La inclusión intergeneracional puede conducir a propuestas de intervención socioeducativa, favorecer la riqueza de experiencias y la cohesión social, mejorando de esta forma la calidad de vida de todas las personas que involucra. Esta interacción entre jóvenes y mayores puede ser muy beneficiosa para ambas partes: los jóvenes pueden aprender de la experiencia y la sabiduría de las personas mayores, mientras que estas pueden sentirse más valoradas y útiles compartiendo sus conocimientos y habilidades con los jóvenes.

En este sentido, desde la Fundación Pere Tarrés fomentamos las experiencias de intervención con una mirada integradora y que favorezcan el contacto entre varios grupos de edad. Podemos destacar, entre otros, el proyecto de memoria histórica que llevamos a cabo en el casal de ancianos del Baix Guinardó, conjuntamente con escuelas e institutos del barrio y del distrito. Este proyecto consiste en el intercambio de visiones sobre las vivencias de la etapa de la posguerra española y el estilo de vida durante los años del franquismo. Para trabajar este diálogo se llevan a cabo actividades que ayudan a recordar hechos históricos, compartiendo experiencias y debates sobre las diferentes perspectivas que cada generación tiene sobre los mismos eventos.

Se trata de una actividad que promueve el diálogo y el intercambio de conocimientos entre las personas mayores y los adolescentes, permitiendo a los jóvenes de otros orígenes culturales conocer el testimonio en primera persona de esta etapa histórica. También, la posibilidad de tener referentes de personas mayores se convierte en una oportunidad para jóvenes con origen familiar diverso que no han conocido a sus abuelos o bien viven lejos, en su país de origen.

De esta actividad de memoria se derivan grupos de discusión donde se fomenta la tolerancia, el respeto, la escucha activa, la comunicación y el diálogo entre diferentes generaciones, lo que ayuda a entender mejor las diferencias y similitudes entre las experiencias de vida. Por otra parte, estas reflexiones y experiencias compartidas se formalizan con exposiciones que, trabajadas conjuntamente con los docentes de los institutos, se exponen en forma de carteles, collages, documentales, historias gráficas y cómics, entre otros formatos creativos que ejemplifican todo lo que se ha compartido en los encuentros.

Los beneficios observados con los grupos son diversos: la propuesta fomenta la comprensión del pasado y ayuda a entender mejor los acontecimientos históricos y comprender su relevancia en el presente. También ayuda a estimular la memoria y la mente, fomenta la tolerancia y el respeto a las diferencias culturales y generacionales y ayuda a las personas mayores a sentirse valoradas y participar activamente en la sociedad.
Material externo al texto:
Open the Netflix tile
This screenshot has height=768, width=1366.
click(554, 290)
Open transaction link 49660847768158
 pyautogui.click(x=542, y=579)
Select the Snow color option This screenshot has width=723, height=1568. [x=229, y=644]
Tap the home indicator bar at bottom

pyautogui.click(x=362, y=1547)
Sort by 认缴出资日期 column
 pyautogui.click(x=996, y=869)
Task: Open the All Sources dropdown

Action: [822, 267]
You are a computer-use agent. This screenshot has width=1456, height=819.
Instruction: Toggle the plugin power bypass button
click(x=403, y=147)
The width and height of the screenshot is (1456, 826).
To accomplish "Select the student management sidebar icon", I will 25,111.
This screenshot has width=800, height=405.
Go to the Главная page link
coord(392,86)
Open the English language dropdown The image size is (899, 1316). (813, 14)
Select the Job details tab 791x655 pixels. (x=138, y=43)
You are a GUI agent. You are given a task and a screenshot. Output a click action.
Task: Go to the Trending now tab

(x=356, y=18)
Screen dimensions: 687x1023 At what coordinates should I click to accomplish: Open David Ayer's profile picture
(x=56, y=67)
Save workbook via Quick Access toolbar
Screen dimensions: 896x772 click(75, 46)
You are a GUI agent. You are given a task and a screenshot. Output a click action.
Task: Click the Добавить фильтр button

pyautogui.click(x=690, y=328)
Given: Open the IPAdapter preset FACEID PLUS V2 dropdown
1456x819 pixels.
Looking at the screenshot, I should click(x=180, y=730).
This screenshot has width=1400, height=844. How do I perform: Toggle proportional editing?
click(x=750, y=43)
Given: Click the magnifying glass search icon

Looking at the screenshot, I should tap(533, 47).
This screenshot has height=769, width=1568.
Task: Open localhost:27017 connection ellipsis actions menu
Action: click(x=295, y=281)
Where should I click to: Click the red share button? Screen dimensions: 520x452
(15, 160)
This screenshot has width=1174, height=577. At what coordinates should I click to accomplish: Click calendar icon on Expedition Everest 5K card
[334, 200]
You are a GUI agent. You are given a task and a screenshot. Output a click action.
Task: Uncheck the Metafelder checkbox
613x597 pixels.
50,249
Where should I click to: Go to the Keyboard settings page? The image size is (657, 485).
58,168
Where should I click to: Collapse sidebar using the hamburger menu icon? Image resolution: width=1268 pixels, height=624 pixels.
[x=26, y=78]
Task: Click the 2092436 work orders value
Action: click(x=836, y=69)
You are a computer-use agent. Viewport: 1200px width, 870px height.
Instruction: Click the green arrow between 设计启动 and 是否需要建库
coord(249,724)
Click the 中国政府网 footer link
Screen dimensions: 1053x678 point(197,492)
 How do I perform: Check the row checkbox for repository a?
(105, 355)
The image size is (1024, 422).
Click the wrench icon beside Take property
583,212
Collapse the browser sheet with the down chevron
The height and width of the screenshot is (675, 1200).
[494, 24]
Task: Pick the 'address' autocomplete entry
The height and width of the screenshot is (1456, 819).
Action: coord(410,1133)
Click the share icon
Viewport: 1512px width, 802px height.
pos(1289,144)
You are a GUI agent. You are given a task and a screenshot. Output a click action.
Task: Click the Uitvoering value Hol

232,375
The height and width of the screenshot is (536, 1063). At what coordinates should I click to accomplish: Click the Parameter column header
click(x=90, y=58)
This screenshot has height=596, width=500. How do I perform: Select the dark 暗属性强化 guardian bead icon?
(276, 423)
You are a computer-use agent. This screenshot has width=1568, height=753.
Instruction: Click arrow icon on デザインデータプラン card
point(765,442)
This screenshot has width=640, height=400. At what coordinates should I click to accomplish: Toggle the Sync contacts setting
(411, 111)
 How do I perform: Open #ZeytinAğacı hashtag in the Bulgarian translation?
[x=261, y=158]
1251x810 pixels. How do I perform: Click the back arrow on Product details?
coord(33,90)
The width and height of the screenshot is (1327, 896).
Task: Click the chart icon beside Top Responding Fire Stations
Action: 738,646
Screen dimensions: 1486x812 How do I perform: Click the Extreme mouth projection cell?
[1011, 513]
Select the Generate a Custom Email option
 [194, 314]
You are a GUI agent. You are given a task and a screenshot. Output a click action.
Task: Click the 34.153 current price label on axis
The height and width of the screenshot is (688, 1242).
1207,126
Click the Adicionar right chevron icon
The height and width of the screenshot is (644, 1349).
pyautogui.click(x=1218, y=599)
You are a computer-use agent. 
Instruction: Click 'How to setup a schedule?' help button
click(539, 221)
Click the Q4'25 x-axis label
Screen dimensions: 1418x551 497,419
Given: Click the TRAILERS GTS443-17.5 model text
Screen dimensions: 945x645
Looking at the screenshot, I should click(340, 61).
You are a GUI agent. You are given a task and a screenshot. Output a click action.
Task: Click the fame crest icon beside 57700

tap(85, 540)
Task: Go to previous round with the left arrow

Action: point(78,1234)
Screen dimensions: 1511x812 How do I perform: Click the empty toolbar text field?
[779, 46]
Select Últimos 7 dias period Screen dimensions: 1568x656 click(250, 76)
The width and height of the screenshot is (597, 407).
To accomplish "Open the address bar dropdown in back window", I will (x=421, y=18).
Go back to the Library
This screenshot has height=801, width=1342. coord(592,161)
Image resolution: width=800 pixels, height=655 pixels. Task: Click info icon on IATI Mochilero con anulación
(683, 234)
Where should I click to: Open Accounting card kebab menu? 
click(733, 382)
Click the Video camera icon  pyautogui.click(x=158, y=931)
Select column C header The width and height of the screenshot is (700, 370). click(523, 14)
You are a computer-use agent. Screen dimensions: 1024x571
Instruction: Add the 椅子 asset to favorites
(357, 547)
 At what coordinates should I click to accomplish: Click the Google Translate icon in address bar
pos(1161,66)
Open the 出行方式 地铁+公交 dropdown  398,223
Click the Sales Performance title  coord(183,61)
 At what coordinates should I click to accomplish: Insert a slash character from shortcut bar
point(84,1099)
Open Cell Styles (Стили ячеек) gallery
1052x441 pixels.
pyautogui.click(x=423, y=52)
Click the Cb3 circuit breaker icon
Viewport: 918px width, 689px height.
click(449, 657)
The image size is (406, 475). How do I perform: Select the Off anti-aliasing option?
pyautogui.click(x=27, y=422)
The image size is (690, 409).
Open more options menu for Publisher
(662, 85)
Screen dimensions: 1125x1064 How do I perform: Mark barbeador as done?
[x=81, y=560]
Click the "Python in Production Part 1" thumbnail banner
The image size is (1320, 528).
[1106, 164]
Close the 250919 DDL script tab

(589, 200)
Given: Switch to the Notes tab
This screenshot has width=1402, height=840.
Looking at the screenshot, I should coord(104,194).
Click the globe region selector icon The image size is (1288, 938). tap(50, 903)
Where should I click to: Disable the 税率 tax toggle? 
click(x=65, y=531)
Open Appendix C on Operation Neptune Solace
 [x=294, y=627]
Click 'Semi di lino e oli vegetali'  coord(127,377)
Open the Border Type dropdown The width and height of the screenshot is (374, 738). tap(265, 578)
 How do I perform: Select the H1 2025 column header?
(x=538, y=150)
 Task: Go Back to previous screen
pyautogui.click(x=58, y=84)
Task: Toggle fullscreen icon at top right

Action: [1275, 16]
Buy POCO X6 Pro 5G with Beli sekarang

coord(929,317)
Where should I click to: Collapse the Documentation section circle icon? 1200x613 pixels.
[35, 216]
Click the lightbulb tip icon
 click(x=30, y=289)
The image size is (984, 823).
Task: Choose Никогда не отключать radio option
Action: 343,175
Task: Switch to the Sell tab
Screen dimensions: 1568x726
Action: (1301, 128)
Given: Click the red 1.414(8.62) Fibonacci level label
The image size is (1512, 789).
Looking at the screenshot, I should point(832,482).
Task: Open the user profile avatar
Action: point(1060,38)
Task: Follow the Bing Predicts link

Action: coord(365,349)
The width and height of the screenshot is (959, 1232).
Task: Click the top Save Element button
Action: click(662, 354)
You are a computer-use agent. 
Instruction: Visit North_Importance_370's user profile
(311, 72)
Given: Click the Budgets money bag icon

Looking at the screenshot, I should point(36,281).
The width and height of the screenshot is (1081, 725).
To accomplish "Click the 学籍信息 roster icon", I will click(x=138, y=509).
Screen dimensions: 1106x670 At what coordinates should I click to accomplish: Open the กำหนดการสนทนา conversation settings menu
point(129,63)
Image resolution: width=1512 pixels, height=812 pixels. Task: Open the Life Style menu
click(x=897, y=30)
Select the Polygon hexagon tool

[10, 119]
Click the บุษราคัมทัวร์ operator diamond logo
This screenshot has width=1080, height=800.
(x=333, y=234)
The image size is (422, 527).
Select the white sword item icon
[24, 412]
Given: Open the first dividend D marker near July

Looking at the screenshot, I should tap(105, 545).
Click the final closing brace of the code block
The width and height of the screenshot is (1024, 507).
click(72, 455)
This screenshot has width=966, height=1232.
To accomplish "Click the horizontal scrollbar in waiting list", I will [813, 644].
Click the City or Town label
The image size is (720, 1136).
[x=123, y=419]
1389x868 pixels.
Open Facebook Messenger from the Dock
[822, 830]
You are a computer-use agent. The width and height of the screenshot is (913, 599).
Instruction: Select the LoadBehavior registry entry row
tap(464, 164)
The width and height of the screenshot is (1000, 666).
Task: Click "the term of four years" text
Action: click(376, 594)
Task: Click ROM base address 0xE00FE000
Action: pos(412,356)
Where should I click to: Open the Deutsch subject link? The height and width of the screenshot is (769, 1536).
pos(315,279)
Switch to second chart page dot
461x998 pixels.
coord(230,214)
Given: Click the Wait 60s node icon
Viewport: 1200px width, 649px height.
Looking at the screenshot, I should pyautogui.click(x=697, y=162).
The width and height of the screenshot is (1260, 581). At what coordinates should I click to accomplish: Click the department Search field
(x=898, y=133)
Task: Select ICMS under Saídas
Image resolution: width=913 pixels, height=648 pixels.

Cabe destacar que, en estudios como los que se llevan a cabo en el Observatorio de la Soledad, se observa que existe una sensación creciente de aislamiento entre las personas mayores. Las personas mayores pueden sentirse desconectadas de la sociedad, la familia y los amigos, y pueden experimentar una carencia de sentido vital o una sensación de marginación. Los proyectos intergeneracionales pueden ayudar a abordar esta cuestión, proporcionando oportunidades para que la gente mayor interactúe con las generaciones más jóvenes, aprenda nuevas habilidades y participe en actividades significativas.